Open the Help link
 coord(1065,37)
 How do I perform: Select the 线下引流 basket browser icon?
■ ■ ■ ■
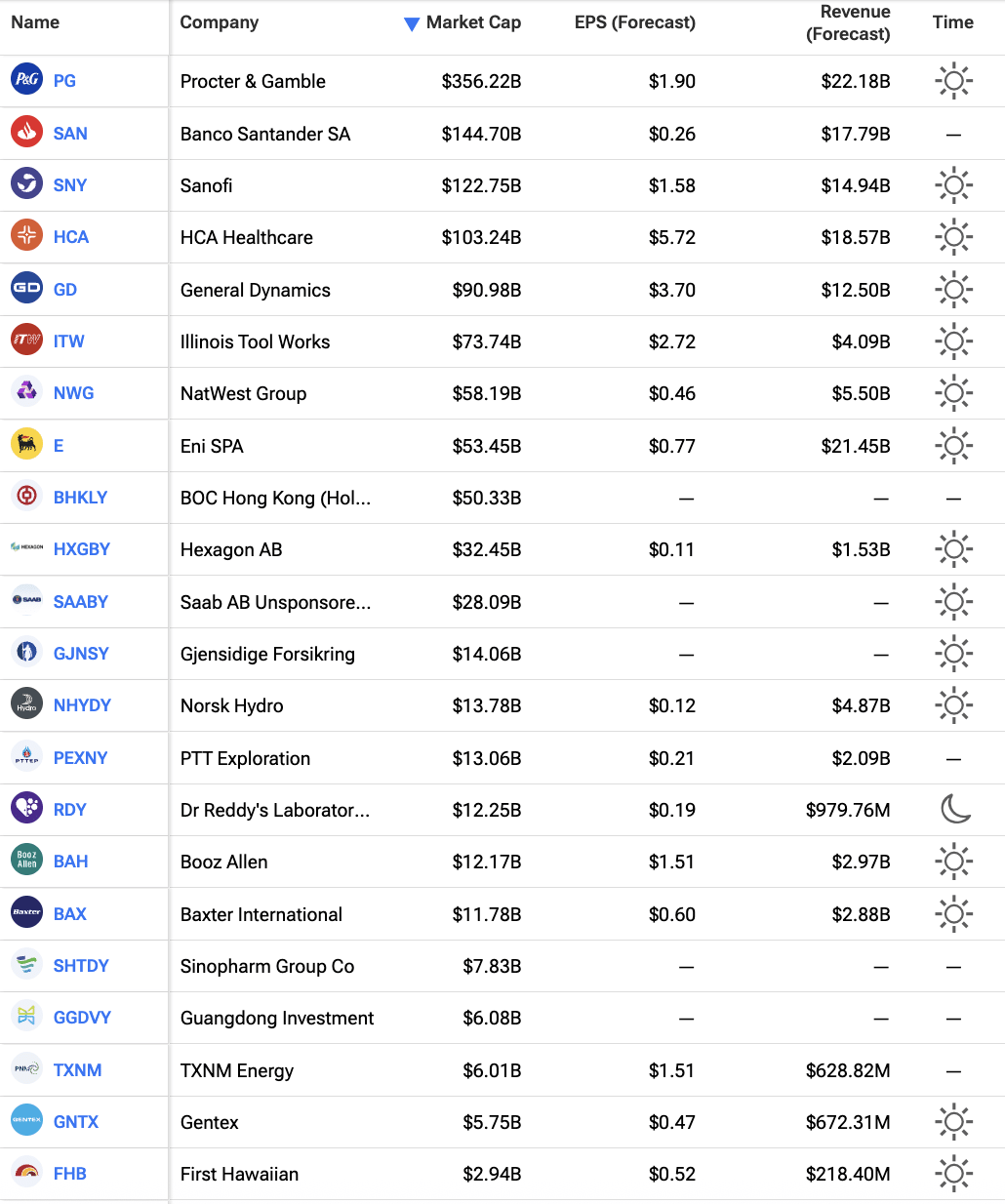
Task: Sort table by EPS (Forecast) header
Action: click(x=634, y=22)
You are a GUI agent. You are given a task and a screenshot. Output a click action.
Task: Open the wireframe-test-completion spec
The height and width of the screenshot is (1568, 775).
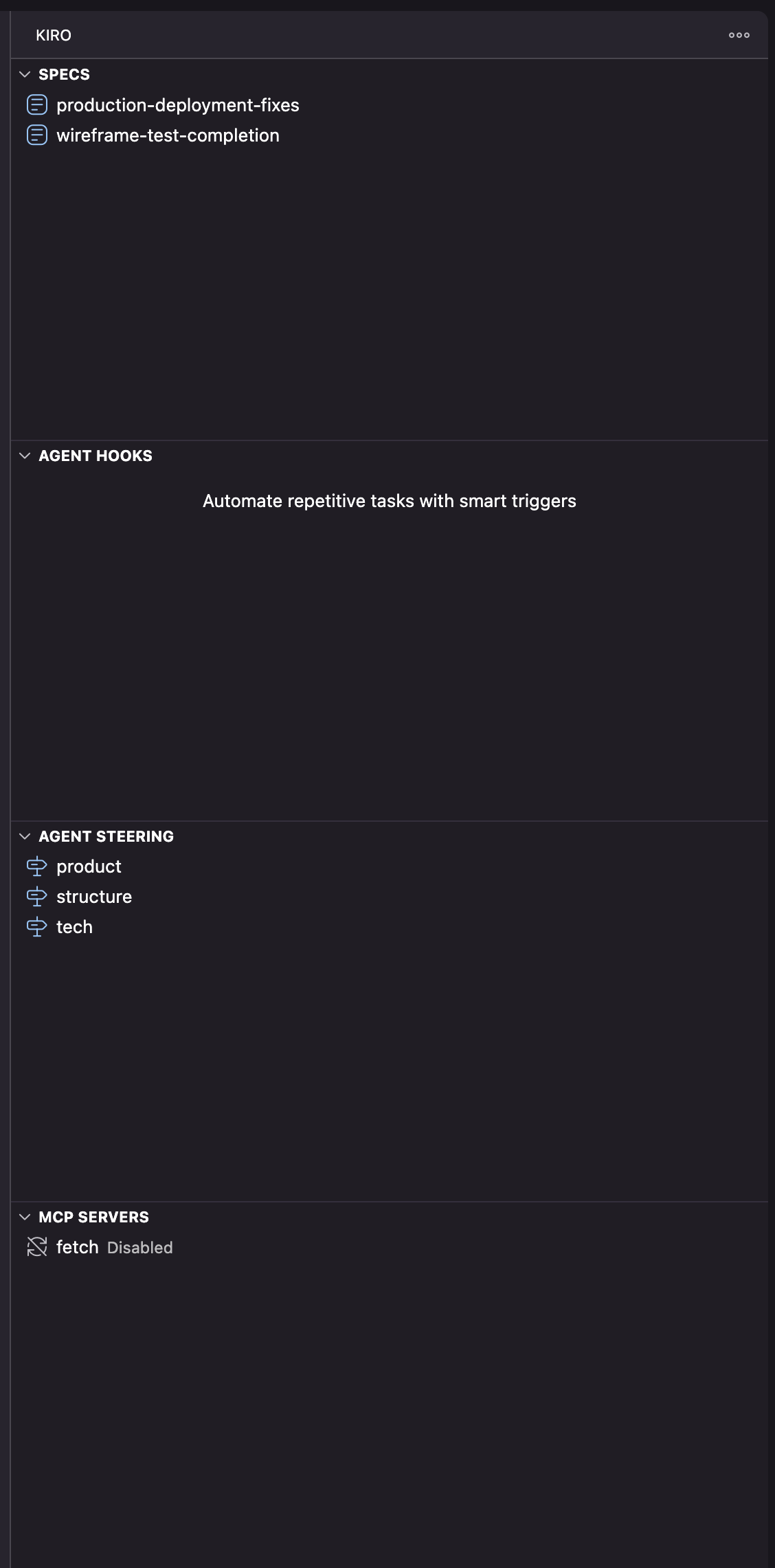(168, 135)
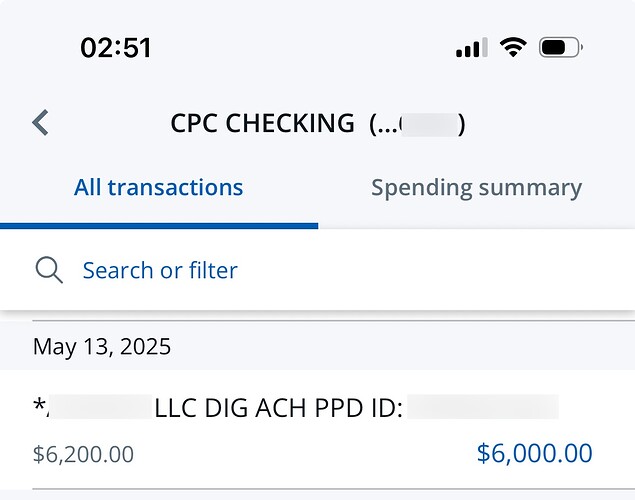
■ ■ ■ ■
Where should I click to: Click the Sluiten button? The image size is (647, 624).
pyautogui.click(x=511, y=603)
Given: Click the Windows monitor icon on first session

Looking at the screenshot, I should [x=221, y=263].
■ ■ ■ ■
Copy only this part of the entries above: the line with "Open the Help link", the line with "How do I perform: Select", and the lines between, all exactly as written.

Open the Help link
 coord(1065,37)
 How do I perform: Select the 线下引流 basket browser icon?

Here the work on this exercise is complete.